## YOUR INSTRUCTIONS
Find every line in the material below with the string "green" and state how many there are, with no other text.

## INFORMATION
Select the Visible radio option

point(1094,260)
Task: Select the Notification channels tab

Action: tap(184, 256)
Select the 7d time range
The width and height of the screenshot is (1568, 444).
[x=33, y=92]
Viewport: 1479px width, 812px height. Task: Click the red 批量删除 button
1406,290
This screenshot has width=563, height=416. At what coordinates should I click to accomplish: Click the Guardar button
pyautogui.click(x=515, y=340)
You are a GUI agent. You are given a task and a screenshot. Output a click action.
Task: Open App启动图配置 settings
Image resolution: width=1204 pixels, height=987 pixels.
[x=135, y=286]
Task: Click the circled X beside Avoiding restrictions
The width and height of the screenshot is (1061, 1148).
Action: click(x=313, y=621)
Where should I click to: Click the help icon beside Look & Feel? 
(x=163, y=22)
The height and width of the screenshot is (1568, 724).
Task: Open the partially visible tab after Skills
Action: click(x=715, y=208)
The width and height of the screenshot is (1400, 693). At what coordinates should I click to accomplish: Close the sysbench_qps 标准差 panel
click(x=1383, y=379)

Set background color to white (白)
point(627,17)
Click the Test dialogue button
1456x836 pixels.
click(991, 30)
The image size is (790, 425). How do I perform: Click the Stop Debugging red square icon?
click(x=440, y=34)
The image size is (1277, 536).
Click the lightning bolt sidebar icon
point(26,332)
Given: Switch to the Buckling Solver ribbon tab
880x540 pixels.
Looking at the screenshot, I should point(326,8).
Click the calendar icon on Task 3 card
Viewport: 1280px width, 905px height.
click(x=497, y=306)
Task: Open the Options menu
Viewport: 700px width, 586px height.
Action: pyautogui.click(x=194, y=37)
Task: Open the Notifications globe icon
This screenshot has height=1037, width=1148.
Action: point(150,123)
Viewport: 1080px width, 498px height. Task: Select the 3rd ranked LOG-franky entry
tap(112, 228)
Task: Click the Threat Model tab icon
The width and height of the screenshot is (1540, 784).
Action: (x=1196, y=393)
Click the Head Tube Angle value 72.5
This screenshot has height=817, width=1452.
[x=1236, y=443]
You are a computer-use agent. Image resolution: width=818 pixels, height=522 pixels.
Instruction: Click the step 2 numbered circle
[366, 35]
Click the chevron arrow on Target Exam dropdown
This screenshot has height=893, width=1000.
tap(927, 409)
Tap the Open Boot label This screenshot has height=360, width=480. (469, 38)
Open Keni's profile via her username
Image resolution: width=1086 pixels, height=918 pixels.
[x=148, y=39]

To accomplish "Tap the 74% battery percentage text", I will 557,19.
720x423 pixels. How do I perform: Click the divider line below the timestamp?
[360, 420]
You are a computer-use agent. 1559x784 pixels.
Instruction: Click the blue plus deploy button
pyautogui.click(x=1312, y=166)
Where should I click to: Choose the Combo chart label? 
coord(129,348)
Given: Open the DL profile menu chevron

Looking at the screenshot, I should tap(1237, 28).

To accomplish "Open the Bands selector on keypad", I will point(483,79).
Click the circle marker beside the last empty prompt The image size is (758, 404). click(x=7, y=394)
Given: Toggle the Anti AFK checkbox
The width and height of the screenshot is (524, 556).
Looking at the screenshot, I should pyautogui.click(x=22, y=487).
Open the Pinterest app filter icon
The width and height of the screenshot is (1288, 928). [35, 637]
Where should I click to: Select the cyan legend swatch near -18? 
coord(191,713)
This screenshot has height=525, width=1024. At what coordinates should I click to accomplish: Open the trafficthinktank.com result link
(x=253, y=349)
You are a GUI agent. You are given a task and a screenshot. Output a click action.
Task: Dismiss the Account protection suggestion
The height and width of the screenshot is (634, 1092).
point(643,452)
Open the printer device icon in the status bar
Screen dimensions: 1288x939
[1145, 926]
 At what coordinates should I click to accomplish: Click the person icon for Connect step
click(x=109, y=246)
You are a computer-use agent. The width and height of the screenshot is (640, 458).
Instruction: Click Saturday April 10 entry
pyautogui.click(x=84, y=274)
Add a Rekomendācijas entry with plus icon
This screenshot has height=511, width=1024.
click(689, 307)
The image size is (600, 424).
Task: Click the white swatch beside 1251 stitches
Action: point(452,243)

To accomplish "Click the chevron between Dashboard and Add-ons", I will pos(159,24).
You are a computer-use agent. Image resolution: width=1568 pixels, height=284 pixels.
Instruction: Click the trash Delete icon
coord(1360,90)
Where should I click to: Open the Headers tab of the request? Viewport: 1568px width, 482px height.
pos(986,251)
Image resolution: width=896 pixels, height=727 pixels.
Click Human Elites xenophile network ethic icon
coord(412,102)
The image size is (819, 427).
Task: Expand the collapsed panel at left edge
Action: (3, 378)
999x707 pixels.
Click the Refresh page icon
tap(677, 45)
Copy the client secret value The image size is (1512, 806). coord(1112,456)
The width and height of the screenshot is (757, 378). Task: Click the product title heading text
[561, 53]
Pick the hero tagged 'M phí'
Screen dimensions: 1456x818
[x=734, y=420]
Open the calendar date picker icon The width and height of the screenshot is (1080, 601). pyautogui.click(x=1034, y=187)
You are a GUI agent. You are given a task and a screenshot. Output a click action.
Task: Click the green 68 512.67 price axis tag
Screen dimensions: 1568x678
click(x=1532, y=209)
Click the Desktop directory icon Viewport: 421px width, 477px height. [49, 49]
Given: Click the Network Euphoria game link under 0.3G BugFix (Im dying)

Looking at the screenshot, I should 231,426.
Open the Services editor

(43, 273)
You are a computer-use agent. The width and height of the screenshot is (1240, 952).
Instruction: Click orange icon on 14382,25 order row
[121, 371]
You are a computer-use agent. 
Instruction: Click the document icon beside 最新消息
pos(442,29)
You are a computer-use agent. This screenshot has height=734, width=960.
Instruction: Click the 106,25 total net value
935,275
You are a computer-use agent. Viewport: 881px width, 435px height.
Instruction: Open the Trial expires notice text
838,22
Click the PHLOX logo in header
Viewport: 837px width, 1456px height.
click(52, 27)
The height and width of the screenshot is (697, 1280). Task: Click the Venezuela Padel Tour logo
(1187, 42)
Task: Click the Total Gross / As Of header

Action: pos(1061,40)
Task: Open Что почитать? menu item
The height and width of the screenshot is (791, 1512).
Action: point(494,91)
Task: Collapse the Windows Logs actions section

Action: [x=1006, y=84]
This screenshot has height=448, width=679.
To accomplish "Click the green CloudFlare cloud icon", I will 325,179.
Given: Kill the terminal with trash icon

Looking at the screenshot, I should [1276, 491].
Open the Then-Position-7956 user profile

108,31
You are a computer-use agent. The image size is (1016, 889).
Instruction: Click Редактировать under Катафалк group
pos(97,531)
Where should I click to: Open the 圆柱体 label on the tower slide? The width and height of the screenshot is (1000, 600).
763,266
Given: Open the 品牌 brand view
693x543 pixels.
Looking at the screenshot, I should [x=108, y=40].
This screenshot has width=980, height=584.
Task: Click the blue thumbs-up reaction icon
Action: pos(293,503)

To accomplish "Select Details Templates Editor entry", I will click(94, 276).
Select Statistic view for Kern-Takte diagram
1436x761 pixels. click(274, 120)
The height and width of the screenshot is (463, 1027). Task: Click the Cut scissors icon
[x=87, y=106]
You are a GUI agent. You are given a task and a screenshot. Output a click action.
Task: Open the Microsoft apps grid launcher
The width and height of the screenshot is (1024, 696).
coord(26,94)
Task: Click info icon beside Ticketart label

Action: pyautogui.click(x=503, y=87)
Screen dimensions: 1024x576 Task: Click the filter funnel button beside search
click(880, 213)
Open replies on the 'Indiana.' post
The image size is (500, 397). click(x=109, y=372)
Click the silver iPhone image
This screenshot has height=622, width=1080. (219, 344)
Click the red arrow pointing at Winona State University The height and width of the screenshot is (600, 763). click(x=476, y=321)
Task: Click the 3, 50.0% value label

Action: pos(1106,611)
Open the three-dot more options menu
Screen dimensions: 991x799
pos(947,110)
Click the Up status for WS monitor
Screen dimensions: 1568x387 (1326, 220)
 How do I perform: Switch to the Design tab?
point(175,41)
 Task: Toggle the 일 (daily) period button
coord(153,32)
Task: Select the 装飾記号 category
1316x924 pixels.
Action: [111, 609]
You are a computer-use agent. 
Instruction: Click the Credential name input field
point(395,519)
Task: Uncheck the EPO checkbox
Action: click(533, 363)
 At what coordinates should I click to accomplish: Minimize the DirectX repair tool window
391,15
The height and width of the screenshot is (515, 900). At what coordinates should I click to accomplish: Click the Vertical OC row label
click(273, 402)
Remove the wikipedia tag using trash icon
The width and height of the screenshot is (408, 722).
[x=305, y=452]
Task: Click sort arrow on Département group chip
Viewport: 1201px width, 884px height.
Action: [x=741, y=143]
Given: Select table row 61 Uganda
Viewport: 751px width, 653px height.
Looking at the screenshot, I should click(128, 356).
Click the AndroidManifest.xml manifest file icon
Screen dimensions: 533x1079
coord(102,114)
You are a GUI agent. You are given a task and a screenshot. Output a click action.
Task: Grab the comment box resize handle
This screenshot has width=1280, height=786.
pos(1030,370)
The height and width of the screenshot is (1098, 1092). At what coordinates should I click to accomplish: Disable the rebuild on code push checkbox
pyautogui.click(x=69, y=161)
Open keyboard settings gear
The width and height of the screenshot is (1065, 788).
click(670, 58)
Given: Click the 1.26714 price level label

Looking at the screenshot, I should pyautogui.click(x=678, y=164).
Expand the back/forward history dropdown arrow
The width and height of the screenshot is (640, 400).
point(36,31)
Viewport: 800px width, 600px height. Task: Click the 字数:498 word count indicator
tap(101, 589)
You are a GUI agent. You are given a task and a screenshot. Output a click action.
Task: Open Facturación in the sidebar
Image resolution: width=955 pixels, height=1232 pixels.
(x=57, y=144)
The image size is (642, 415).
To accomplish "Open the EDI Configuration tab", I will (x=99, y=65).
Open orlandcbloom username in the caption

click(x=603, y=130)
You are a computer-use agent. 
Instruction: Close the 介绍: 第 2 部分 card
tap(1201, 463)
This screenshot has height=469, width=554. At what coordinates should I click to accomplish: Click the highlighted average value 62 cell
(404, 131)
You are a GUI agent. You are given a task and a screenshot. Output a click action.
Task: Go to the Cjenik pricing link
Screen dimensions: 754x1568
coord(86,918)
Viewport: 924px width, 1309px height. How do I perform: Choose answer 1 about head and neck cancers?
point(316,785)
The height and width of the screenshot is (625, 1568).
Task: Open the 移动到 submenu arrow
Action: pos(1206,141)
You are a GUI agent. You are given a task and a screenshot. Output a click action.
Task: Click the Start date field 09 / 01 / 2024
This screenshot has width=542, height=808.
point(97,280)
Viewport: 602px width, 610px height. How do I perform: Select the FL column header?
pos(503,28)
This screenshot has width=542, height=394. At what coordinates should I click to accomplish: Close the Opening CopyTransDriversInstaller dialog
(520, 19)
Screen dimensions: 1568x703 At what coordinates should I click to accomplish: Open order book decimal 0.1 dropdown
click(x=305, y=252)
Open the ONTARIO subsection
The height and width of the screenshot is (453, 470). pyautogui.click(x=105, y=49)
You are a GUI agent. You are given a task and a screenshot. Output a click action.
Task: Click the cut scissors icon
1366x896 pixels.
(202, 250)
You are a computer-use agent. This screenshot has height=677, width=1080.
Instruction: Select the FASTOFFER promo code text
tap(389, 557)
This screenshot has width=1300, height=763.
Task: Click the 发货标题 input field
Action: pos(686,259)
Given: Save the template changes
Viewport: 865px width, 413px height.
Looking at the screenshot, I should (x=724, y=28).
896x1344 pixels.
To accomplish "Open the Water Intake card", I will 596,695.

## TASK ANSWER
2